ClickHouse®: A beginner’s guide to “the fastest” open source OLAP DBMS

At NetApp® Instaclustr, we help our customers make the most of open source technologies at scale. When an open source technology proves to be extremely valuable and our customers ask us to include it in our managed platform, we work hard to make it happen – and that’s exactly what we did with ClickHouse®.

ClickHouse is the latest addition to our major managed open source frameworks and databases that help our customers build their advanced data and AI workloads. We launched ClickHouse in preview a couple of weeks ago, and we are working towards a general availability release in the coming months.

Figure 1: Support for open-source technologies from a single vendor

Instaclustr is the first adopter of ClickHouse, and we heavily use our managed platform for internal and engineering purposes. So, when I was asked to learn and test ClickHouse integration within our existing architecture, I jumped at the exciting opportunity.

ClickHouse is certainly not the first solution of its kind, and there are many systems that operate in the Online analytical processing (OLAP) arena.

I have personally used Apache® Druid—time flies in tech, since it feels like ages ago! Druid was amazing for real-time insights, although a bit complex to manage and scale.

I have transitioned to other architectures and frameworks through my career, especially after the new paradigm of the Data Lakehouse emerged. So, with a bit of uncertainty and a touch of scepticism (no arrogance here but just some bias), I embarked on this learning journey. In this blog, I will share what I learned about adopting this new technology.

Disclaimer: This is not a training or how-to blog post, but rather a series of thoughts and general topics about my personal learning experience with ClickHouse. Please refer to the online resources to learn more and embark on your own journey of mastering this amazing piece of technology.

Exploring ClickHouse

ClickHouse is an open source, high-performance, columnar-oriented database management system (DBMS) designed for OLAP of large datasets. So, what makes ClickHouse so unique? Well, it stands out from other OLAP DBMS systems due to several key features:

Compressed column-oriented storage: ClickHouse stores data in a columnar format, enabling efficient compression and faster queries on large datasets. Additionally, it supports specialized codecs for even more compact data. This makes ClickHouse ideal for real-time data processing and analysis while reducing storage costs.
Vectorized query execution: ClickHouse stores and processes data in columns, leading to better CPU cache utilization and enabling SIMD instructions. This allows ClickHouse to perform operations on multiple data columns simultaneously, making it incredibly fast and efficient for complex analytical queries and real-time analytics.
Scalability and distributed architecture: Designed for distribution across multiple nodes, ClickHouse can handle petabytes of data and leverage all available CPU cores and disks, both on a single server and across a cluster.
Compatibility: ClickHouse integrates well with other systems like Apache Kafka® and Apache Spark™, making it easy to incorporate into existing data pipelines and workflows

What makes ClickHouse so popular?

Using your favorite search engine, you will quickly discover that ClickHouse has been gaining significant traction and a growing number of users over the past decade. This increasing popularity is not just a result of hype but is backed by substantial feature and performance improvements in the OLAP world.

Click-target data
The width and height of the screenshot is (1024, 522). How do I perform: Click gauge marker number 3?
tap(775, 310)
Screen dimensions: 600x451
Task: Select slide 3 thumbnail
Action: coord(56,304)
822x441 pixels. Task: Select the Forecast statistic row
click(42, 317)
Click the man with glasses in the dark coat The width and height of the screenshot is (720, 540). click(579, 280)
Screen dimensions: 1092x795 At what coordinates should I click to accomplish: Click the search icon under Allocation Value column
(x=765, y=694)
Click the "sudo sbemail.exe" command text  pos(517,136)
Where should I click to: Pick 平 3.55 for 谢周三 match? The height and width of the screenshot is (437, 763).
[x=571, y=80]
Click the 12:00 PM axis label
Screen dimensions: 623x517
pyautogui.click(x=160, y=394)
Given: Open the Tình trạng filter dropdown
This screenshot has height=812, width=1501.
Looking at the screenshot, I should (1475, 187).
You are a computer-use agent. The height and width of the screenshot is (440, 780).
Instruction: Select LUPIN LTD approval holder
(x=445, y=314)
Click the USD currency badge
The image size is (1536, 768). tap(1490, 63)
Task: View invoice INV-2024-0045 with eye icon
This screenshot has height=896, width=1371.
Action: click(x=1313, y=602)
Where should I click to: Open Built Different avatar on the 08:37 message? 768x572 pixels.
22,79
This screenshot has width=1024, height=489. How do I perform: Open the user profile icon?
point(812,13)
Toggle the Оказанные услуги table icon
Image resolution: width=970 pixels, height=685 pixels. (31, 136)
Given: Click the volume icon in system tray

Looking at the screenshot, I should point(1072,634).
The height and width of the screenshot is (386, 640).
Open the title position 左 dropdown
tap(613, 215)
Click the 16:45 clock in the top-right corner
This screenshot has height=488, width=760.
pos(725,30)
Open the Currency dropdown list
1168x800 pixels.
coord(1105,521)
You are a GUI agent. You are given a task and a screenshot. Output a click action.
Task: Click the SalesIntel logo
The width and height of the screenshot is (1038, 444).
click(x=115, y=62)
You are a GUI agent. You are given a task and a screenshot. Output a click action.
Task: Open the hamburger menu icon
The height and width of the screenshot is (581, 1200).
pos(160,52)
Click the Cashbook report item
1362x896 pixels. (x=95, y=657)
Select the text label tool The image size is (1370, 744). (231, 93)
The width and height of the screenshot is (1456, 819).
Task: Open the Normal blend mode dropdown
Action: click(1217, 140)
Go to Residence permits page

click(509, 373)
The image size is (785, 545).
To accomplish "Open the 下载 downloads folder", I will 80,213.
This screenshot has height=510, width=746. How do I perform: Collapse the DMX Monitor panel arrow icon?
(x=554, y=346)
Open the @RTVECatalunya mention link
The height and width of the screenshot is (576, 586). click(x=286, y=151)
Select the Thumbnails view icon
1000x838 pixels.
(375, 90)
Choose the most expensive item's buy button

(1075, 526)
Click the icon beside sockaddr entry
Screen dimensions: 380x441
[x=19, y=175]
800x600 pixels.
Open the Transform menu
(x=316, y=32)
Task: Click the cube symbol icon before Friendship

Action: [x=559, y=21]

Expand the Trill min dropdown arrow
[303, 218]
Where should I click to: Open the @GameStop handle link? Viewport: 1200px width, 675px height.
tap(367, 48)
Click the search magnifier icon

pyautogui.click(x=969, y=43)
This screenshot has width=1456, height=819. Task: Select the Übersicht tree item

> Requests:
A: Which OLAP system had the author of the ClickHouse guide used before?
B: Reproduce everything in the ClickHouse guide from "I have personally" down to "piece of technology.".
C: Carry on the ClickHouse guide after its final sentence.

> Results by task:
A: Apache Druid.

B:
I have personally used Apache® Druid—time flies in tech, since it feels like ages ago! Druid was amazing for real-time insights, although a bit complex to manage and scale.

I have transitioned to other architectures and frameworks through my career, especially after the new paradigm of the Data Lakehouse emerged. So, with a bit of uncertainty and a touch of scepticism (no arrogance here but just some bias), I embarked on this learning journey. In this blog, I will share what I learned about adopting this new technology.

Disclaimer: This is not a training or how-to blog post, but rather a series of thoughts and general topics about my personal learning experience with ClickHouse. Please refer to the online resources to learn more and embark on your own journey of mastering this amazing piece of technology.

C:
Setting aside the “one versus another” type of articles, which are usually not objective (I think that more options are better, as each system has its intrinsic value and usage) and often lack evidence-based comparisons of usage at scale, there are benchmarks and real-world use cases that prove ClickHouse’s superiority.

Tangible benchmarks demonstrate ClickHouse’s excellence in handling real-time data analytics workloads. These benchmarks showcase its ability to handle large datasets with remarkable speed and efficiency, often outperforming other OLAP systems and Data Warehouses.

However, one aspect often missing in benchmarks and articles is how (easy or hard) to deploy, maintain, and scale ClickHouse in production settings. The quick answer comes from the large-scale adoption of ClickHouse by major companies.

Organizations across various industries have integrated ClickHouse into their data architectures. This is a testament to ClickHouse’s robustness and scalability, making it a trusted solution for complex data analytics needs.

Additionally, it offers features such as scaling horizontally, clustering, distributed query processing, fault tolerance, replication, and data sharding, making it highly relevant in the cloud.

To cite one relevant use case among many, ClickHouse excels in time-series processing and analytics. It adds significant value to monitoring and observability platforms where rapid querying of log and metric data is essential.

Many engineering teams within NetApp use ClickHouse for various similar use cases. Our team leverages ClickHouse for both customer-facing and internal data dashboards, providing near real-time insights into platform behaviour and performance. More about this in the last section.

Assumptions and curiosities for the new adopter

When starting with ClickHouse, it’s crucial not to assume that it operates in the same way as traditional DBMS.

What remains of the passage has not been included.